Work item →
Once you find the line with "You are a GUI" in the data that follows, repeat it and every line after it exactly, through the line with "Screen dimensions: 1920x1080".

Provided records →
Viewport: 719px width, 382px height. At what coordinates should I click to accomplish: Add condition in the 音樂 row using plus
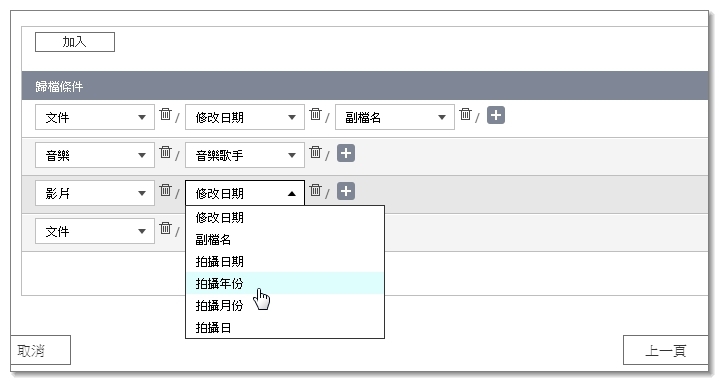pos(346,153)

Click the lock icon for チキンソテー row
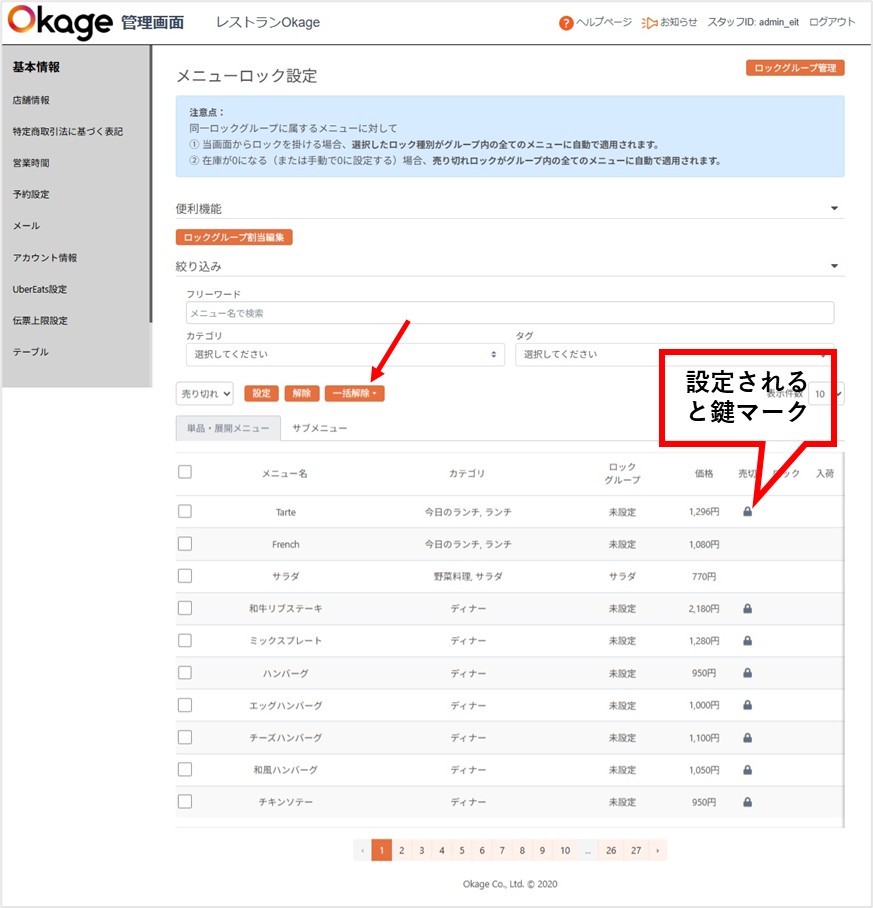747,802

==

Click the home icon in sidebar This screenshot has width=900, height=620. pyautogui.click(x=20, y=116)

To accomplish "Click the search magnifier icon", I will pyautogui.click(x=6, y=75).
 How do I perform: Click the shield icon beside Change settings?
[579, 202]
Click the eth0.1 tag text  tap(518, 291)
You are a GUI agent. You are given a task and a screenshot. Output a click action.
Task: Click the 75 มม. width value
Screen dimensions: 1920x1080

==

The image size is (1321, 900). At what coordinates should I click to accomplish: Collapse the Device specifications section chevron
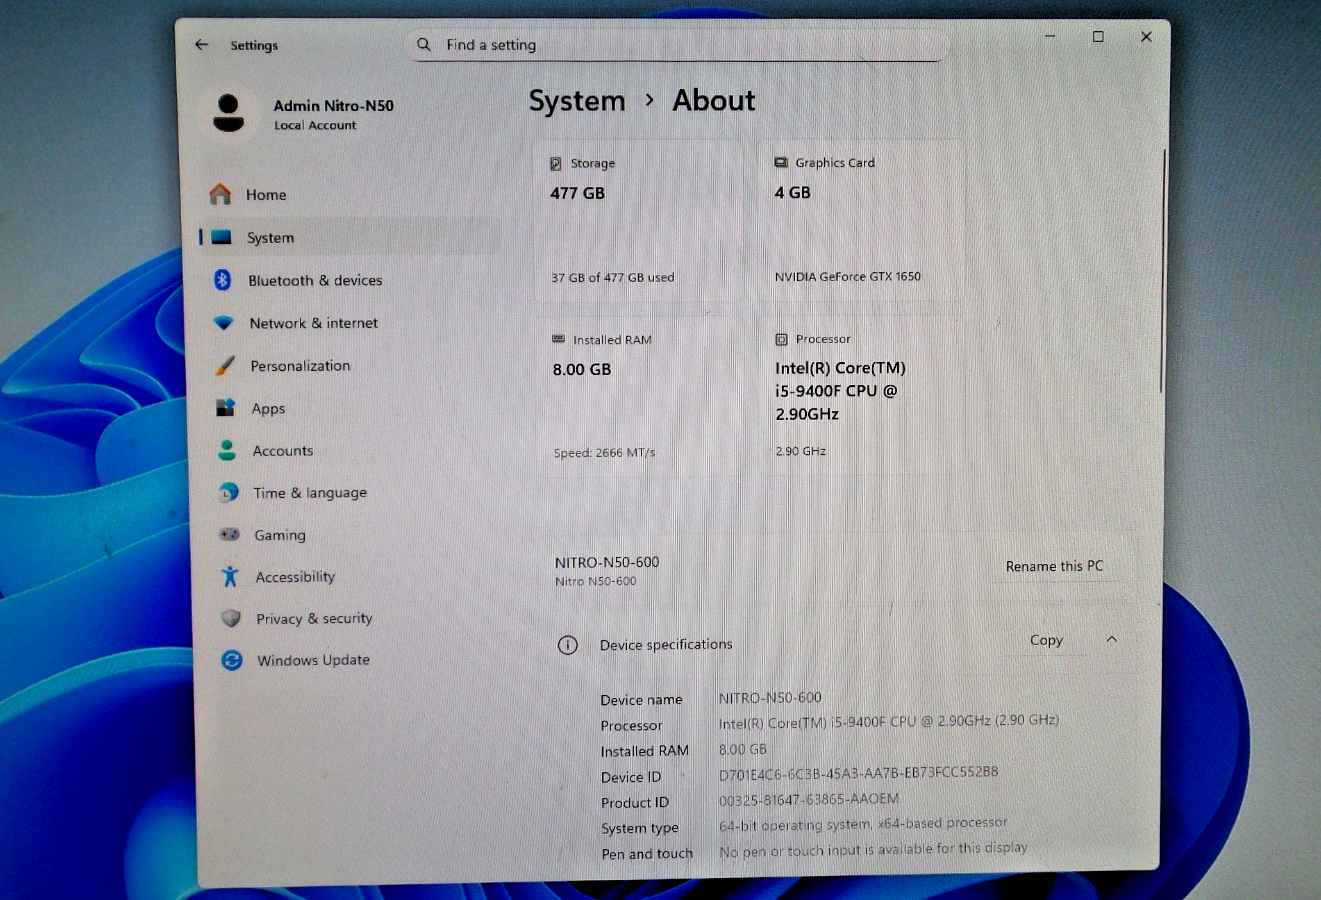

Answer below →
You are a GUI agent. You are given a task and a screenshot. Output a click action.
Task: Click the 75 มม. width value
Screen dimensions: 1920x1080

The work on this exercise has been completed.